• [Text excerpt]:
As for now, I followed your recommendation
you can also disable schema-awareness by not passing a graph instance to the SchemaResolver - that feels like a cleaner approach
https://github.com/datahub-project/datahub/pull/9838/commits/076ce37f5d8e64c653eb3db09a8b76760e132ddc
@hsheth2 i'm looking into failed tests
@hsheth2
Judging on the last tests results:
https://github.com/datahub-project/datahub/actions/runs/7938517997 https://github.com/datahub-project/datahub/actions/runs/7938517995
These tests failed:
- test_simple_lineage_multiple_paths seems like not related to my changes and after updating from upstream/master, it looks like someone has already commented it out (disabled)
- test_create_list_get_ingestion_execution_request seems like not related to my changes (let me know if i'm not right)
- test_tableau_cll_ingest i updated golden files, now it passes successfully https://github.com/datahub-project/datahub/pull/9838/commits/f1a05d9d9230dacea3436fefe62b7db0dc239557
Also, I updated my branch from latest upstream/master
Could you please kick the tests again?
@hsheth2 resolved conflicts
@hsheth2 will fix everything tomorrow morning
tbh the fact that we have
ingest_tables_externalat all feels pretty strange to me - I guess it makes sense for CSVs and things, but for snowflake/other warehouse tables, we really should just rely on those other sources. But I guess it's alright for now, especially as it's disabled by default
it's a very helpful feature for those who has ability to ingest Tableau only and don't have access to other metadata sources. cold we keep it?

• [Work required]: Summarize the thread above in two sentences.

• [Material provided]:
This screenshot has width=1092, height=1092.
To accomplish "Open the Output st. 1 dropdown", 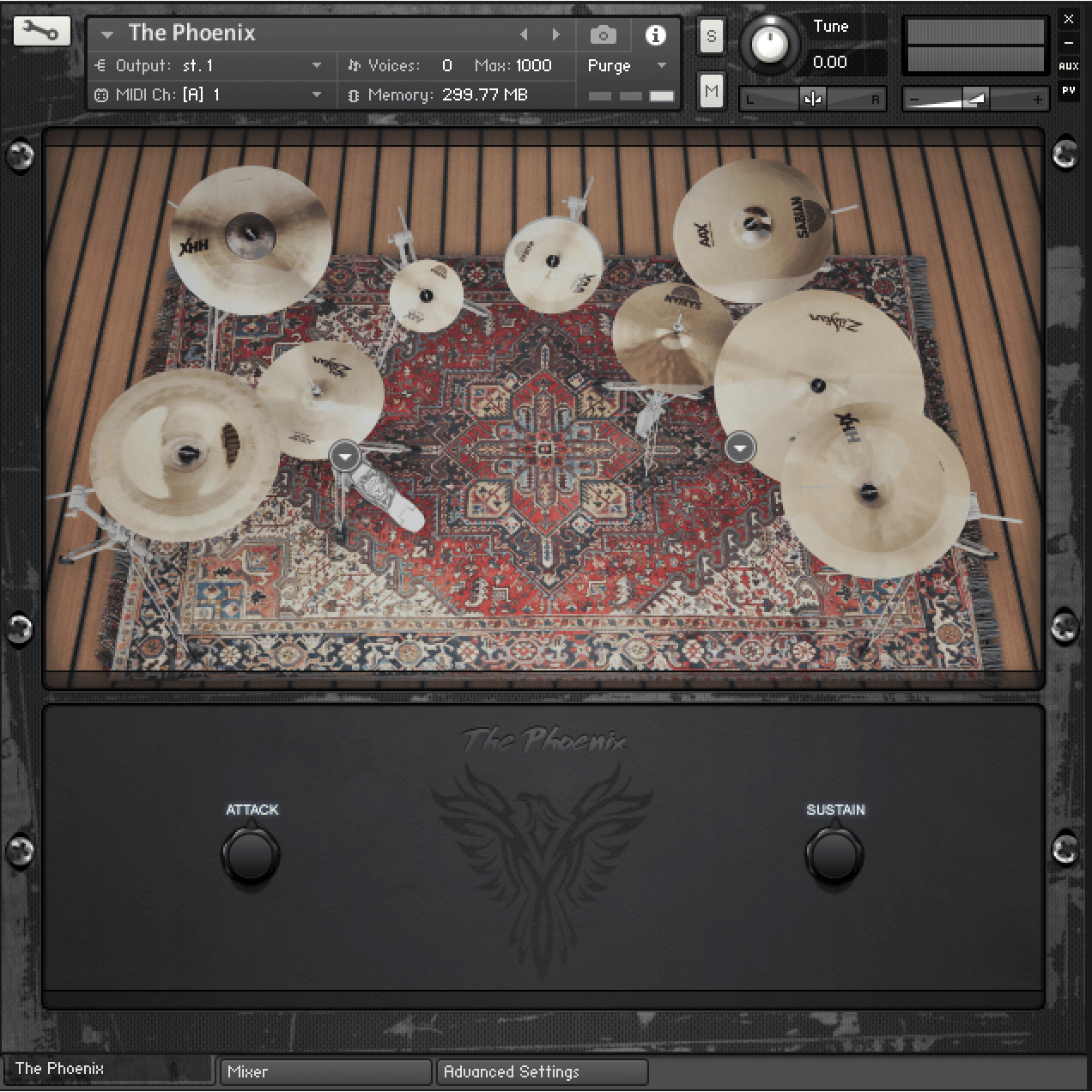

• [Response to the task]: A contributor disabled schema-awareness by not passing a graph instance to the SchemaResolver. After several tests failed, the contributor judged two of the failures unrelated to the changes, updated golden files so test_tableau_cll_ingest passes, and asked to keep the external-tables ingestion feature, which a reviewer found strange but acceptable for now because it is disabled by default.